The company expects passenger demand for flying to take at least two years to recover. 

Speaking on Sky News this morning, O’Leary said: “we’ve never faced a period like this in the airline industry”. 

We expect in the first quarter of this year, which is our April, May, June period, we’re going to lose about €100 million. We’ve never lost money in that first quarter in our history in Ryanair, and it shows just how difficult it is. So we regret these job cuts, we regret these pay cuts but they are what the well-run airlines like Ryanair and others will have to do just to survive and compete against the likes of Lufthansa and Air France receiving tens of billions in state aid from their national governments. 

Sky News / YouTube

On Wednesday, German airline giant Lufthansa that Switzerland had agreed to offer state-backed loans of around €1.2 billion to the company’s subsidiaries Swiss and Edelweiss, as the group struggles to stay solvent amid the coronavirus pandemic.

The group, which also includes Brussels and Austrian Airlines, said it was in “intensive negotiations” with the governments of various countries to “secure solvency”.

Austrian Airlines have asked Vienna for €767 million worth of aid, while Lufthansa itself is attempting to negotiate around €9-10 billion from the German government, according to local media reports.

France is also set to be readying a €7 billion package for national carrier Air France with the country’s finance minister describing the plan as “historic support”. 

O’Leary has said the state support for these airlines is “manifestly unfair” but said it would take Ryanair 12-18 months to challenge the decision in EU courts. 

Asked about the suggestion of flying planes with the middle seat empty, O’Leary said it would do nothing to help social distancing. 

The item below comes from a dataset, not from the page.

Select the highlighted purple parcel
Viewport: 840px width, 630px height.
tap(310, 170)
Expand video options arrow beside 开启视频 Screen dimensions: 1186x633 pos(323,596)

Firstly, remember taking out the middle seat in an aircraft achieves no social distancing, you’re less than two feet away, there’s less than two feet between the island the window seat, there’s even less  than two feet between the seats behind you on the aisle and the seas in front of you on the aisle. Social distancing on an airline or an airline in an aluminium tube to simply isn’t possible.

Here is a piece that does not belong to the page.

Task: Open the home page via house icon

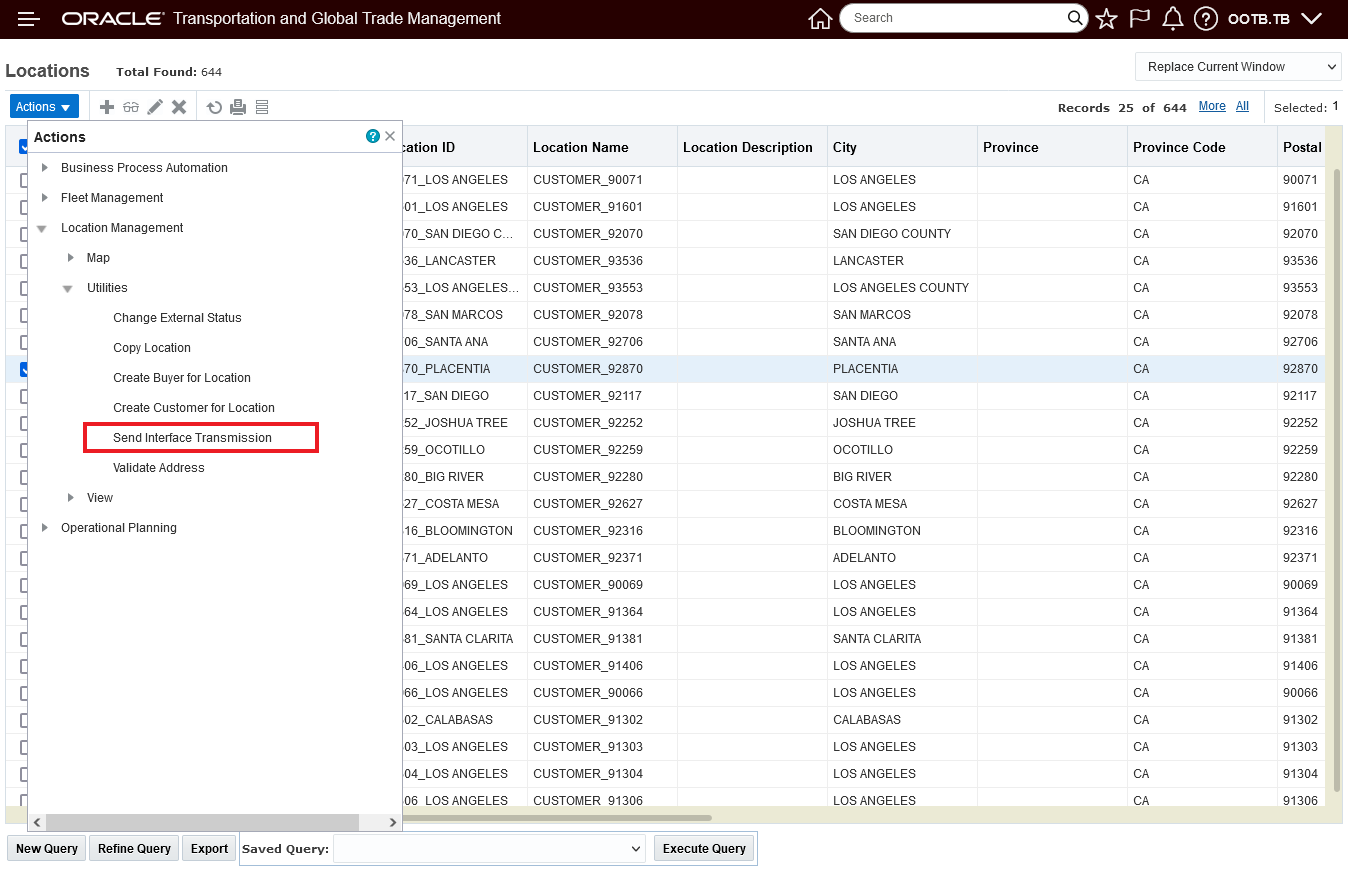Action: [x=820, y=19]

“What we are recommending, and I think what the industry is moving towards is passengers and our cabin crew wearing face masks at all time on board, temperature checks on passengers at the airport so that anybody who has a temperature above 30 degrees will simply be asked to go home and self-isolate,” he added. 

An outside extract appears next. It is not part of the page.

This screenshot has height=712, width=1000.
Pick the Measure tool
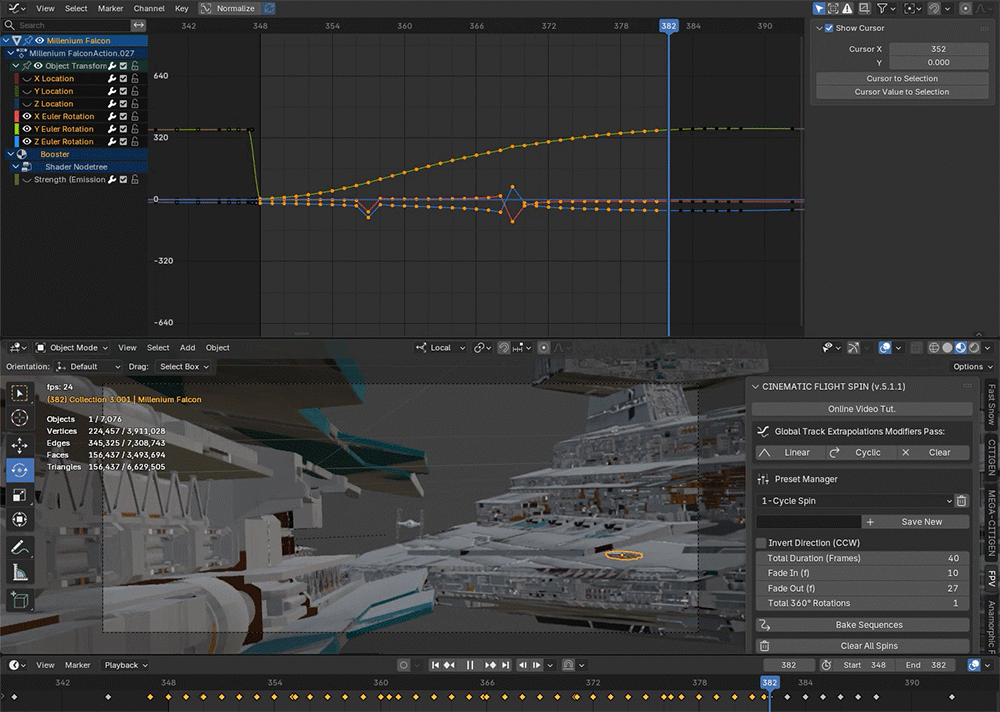click(x=19, y=573)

Yesterday, Taoiseach Leo Varadkar said that he wants to see Ryanair and Aer Lingus back up and running in August. 

The government has co-signed a letter with a number of EU countries asking for the European Commission to change the rules on how airline passengers can be refunded for cancelled flights and calling for the commission to temporarily allow airlines to issue vouchers instead of refunds to passengers whose flights have been cancelled due to the Covid-19 pandemic.